Version: 2008

November 24, 2004 10:26 AM PST

Perspective: Privacy's random answer

See all Perspectives
Privacy's random answer
If IBM is right, corporate databases in the future might record your age as 157 and your income as the square root of two.

Big Blue is experimenting with an idea for customer databases called data randomization. The technique will, conceivably, preserve consumer privacy by masking data such as income, age, past purchases or medical information through mathematical calculations that can't be unwound.

For instance, if a customer submits their age as 38 when registering at an online shopping site, a randomizing plug-in in their browser software will add a number between minus 25 and 112 to their age and send that number over to the server.

Randomization represents an opportunity to defuse the ugly conflict over privacy

The wrinkle is that, at the back end, computers then apply a barrage of calculations onto the scrambled data to discern patterns among all customers. The 38-year-old individual's true age can never be recovered, but an online business can somewhat accurately figure out how popular it is with 38 year olds. Unscrambled data collected by the company--such as how much a person paid for a car and on what date--could subsequently be randomized too, for additional privacy.

"The basic notion, in some sense, is kind of heresy in computer science. The normal notion is, in order to do a good job, you need to have accurate information," said Rakesh Agrawal, a senior fellow at IBM who is leading the research. "And here we are saying, 'You have good information, and we are going to perturb it or put errors into it to protect people's privacy.'"

A boon to privacy?
I find data randomization appealing on two levels.
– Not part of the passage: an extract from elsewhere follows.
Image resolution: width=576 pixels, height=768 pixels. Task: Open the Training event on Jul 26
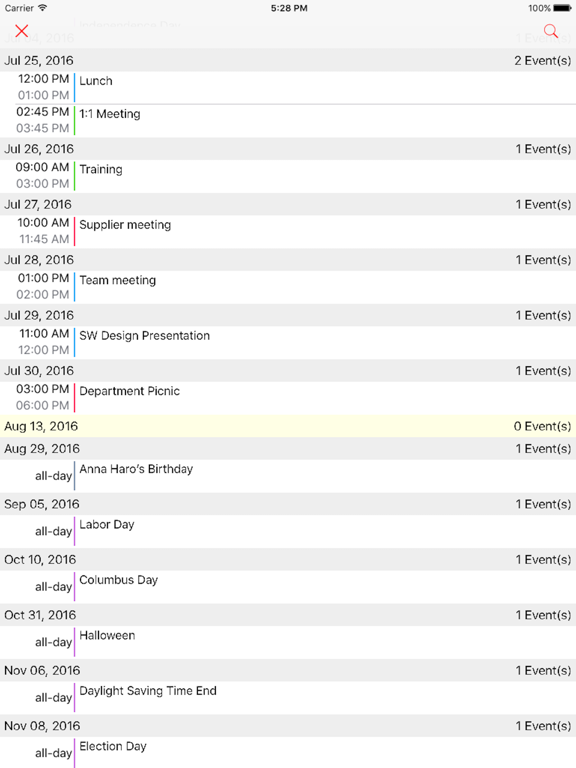point(288,176)
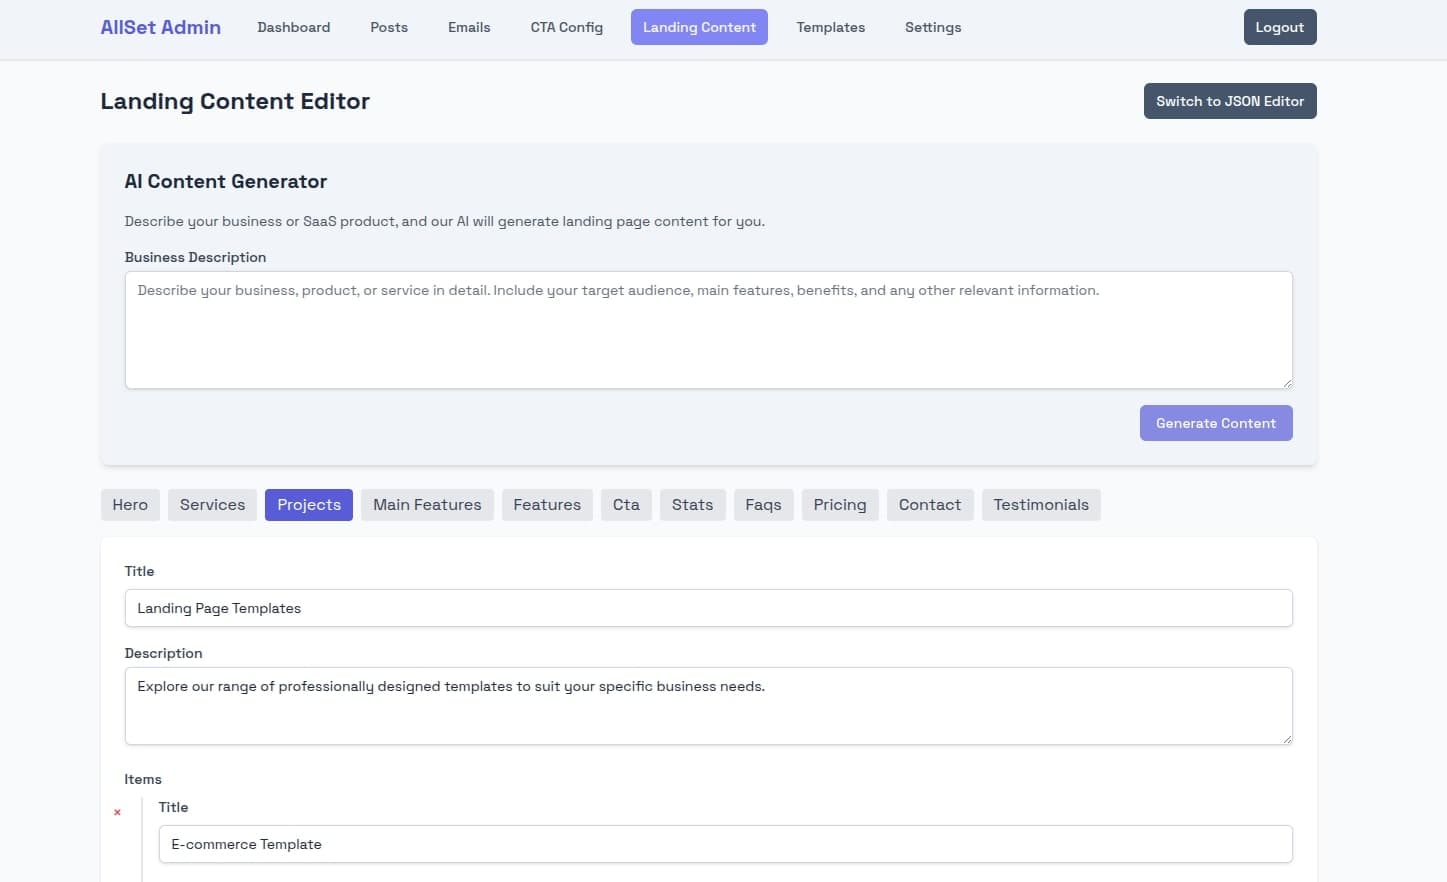The height and width of the screenshot is (882, 1447).
Task: Switch to the Pricing section tab
Action: tap(839, 504)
First, it's a healthy reminder of why we have big companies in the first place. They exist to hire the math geniuses and chemistry whizzes of the world, who in turn build the society of tomorrow. Without them, the Wheelo would stand as the apex of scientific achievement.

Second, it represents an opportunity to defuse the ugly conflict over privacy. A large--and seemingly growing--number of consumers are furious about how companies and institutions collect, trade and transmit their data.
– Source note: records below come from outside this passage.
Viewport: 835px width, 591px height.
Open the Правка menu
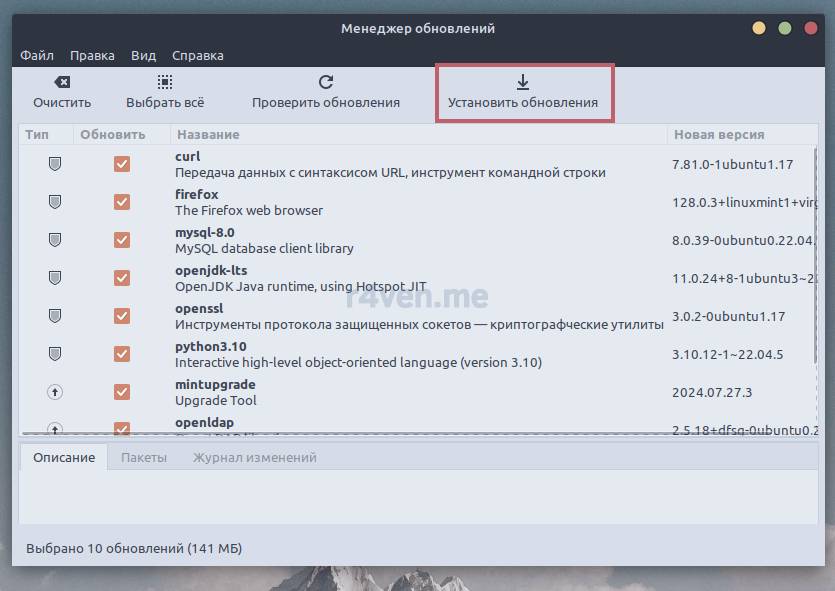point(92,56)
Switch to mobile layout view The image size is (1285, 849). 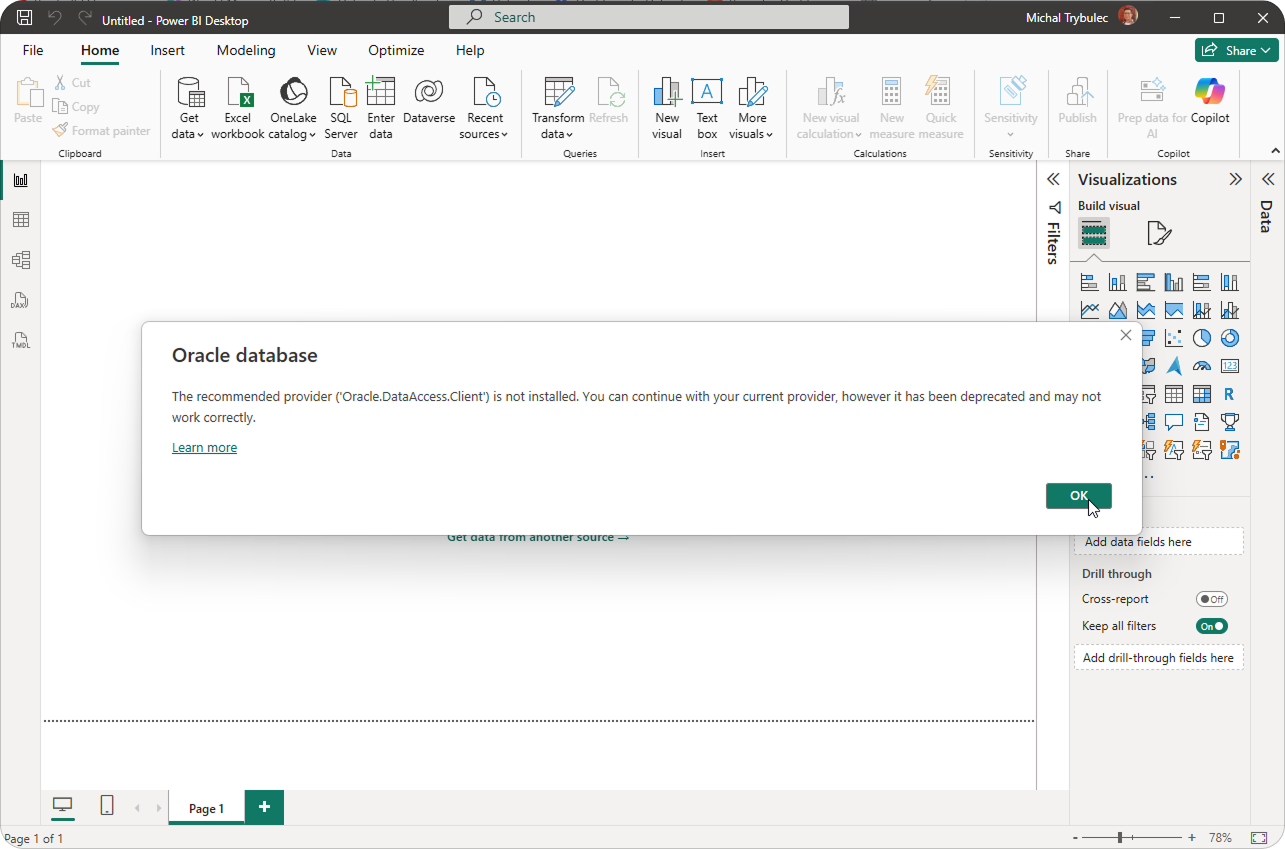pos(107,806)
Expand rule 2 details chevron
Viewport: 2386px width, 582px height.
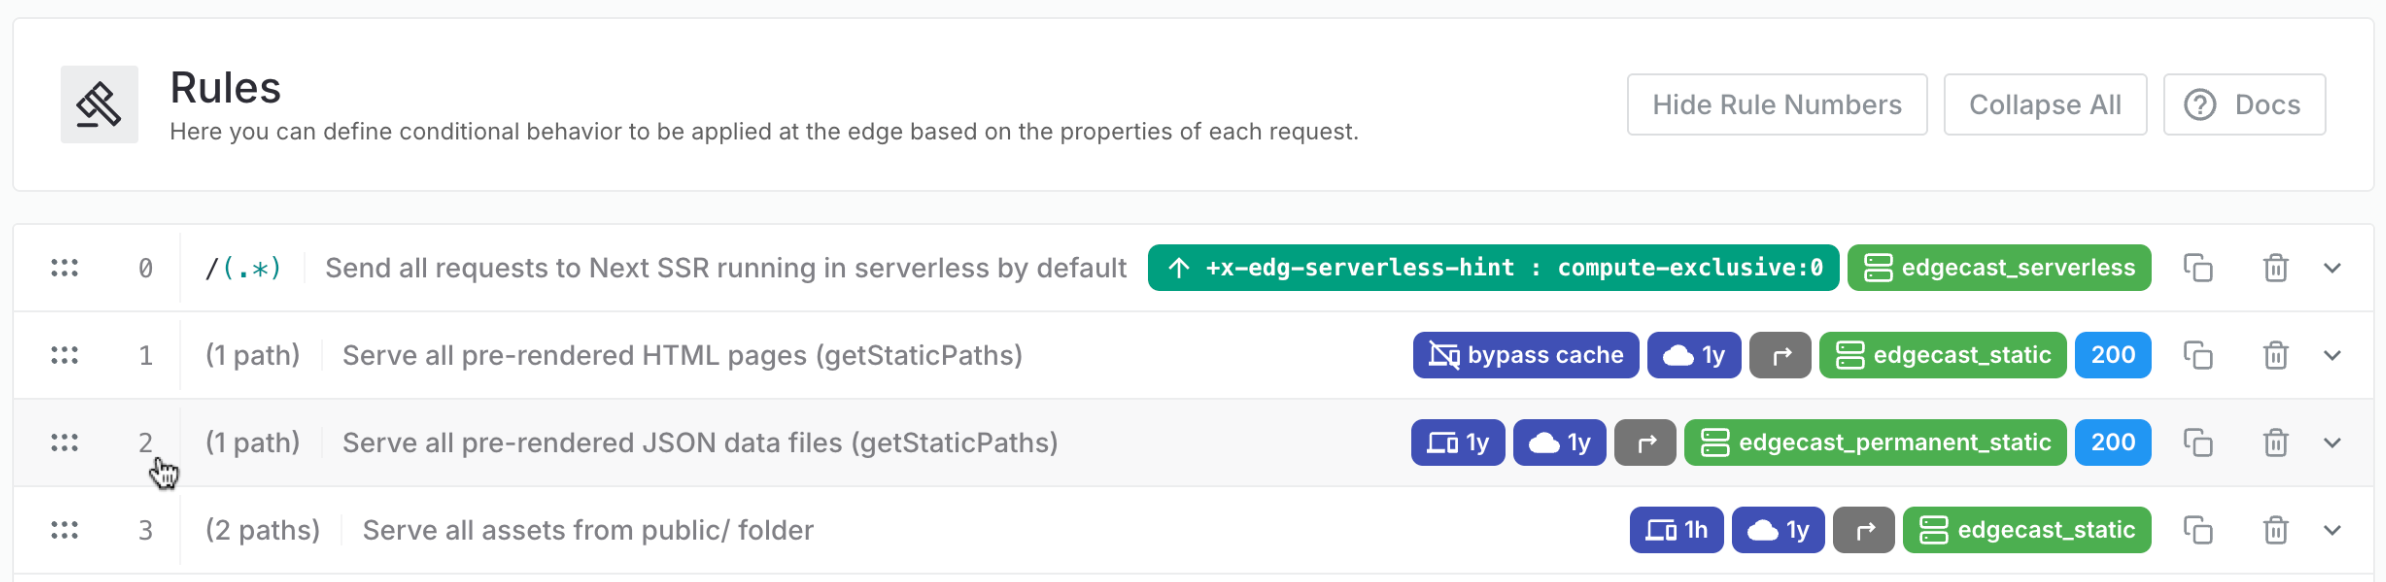pos(2332,442)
In all reality, most of the harvested data is never exploited for nefarious purposes. Using an ATM card does create an electronic trail of your life, but it's not like the FBI agents are sitting around right now looking at your file and thinking, "He's eaten at Carl's Jr. three times in the last month. Wanna bet he goes there again in five days?"

Still, consumers resent the practice, and the Federal Trade Commission has made protecting consumer privacy a high priority.

It turns out that people are not very good at lying. Essentially, people leave tell-tale signs.
--Rakesh Agrawal, senior fellow, IBM

To spoof data harvesting, people often lie, but that actually doesn't work. Companies can reconstruct basic data patterns. "It turns out that people are not very good at lying," Agrawal said. "Essentially people leave tell-tale signs."

The randomization system relies on determining the relationship between different values through Bayesian probability. Consumers fill in their true data, which then gets randomized before being sent over.

At the corporate end, servers then try to determine what type of randomizing calculations were applied to scramble the original values.

"We basically ask the following question: 'What could have generated this distribution?'" Agrawal said.

If the computer can come up with the likely randomizing technique that was employed--adding a random number between 15 and 87, or subtracting one between 8 and 32, for example--it can then draw a chart that accurately simulates what the customer base looks like. In several contained trials, the reconstructed curve differed from the curve plotted by the original data by two to three percent.

"It comes back to the true distribution, always. This is the beauty of math, fortunately or unfortunately," Agrawal said. "I think the key insight was that you don't have to have access to precise information to build good models."

IBM continues to conduct trials with the technology, but Agrawal already sees some areas where it could bring benefits. Large businesses such as rental car companies could pool their data without the risk of disclosing customer lists. Hospitals could give access to records about a hepatitis outbreak without being sued. Network break-ins would become potentially less dangerous.

And when filling out a customer questionnaire at Home Depot, you won't feel compelled to claim you have 16 kitchens.

Biography
Michael Kanellos is editor at large at CNET News.com, where he covers hardware, research and development, start-ups and the tech industry overseas. He has worked as an attorney, travel writer and sidewalk hawker for a time share resort, among other occupations.

More Perspectives

Add a Comment (Log in or register) (7 Comments)
  • prev
  • 1
  • next
Nefarious use?
by November 24, 2004 1:04 PM PST
If the data is available to anybody, the discussion will be more like
"He's eaten at Carl's Jr. three times in the last month, let's sell him these large size pants. Oh yeah, we'll raise his health insurance premium too."
Reply to this comment
Randomization
by November 24, 2004 2:35 PM PST
First of all, was my information randomized when I sent it to register with news.com? :-P
But I don't understand, what the point of having statistics at all is, if they're random, to an extent. Doesn't that defeat the purpose?
Reply to this comment
Reply
by unknown unknown November 24, 2004 8:40 PM PST
The random number added to the data is within a finite range. If you take enough samples, despite having introduced a bit of randomness, it will still come out as approximately normally distributed. In other words they can make inferences about population means using the normal distribution no matter what the distribution of the population being sampled from (the central limit theorem if I remember my statistics).
Thank the Lord IBM Understands
by malabrm1 November 24, 2004 4:05 PM PST
Over the years, I've told Amazon that I'm 952 y/o, Yahoo that I'm 6 y/o, and other sites such nonsense just to avoid receiving their spam and tracking codes. So, sue me.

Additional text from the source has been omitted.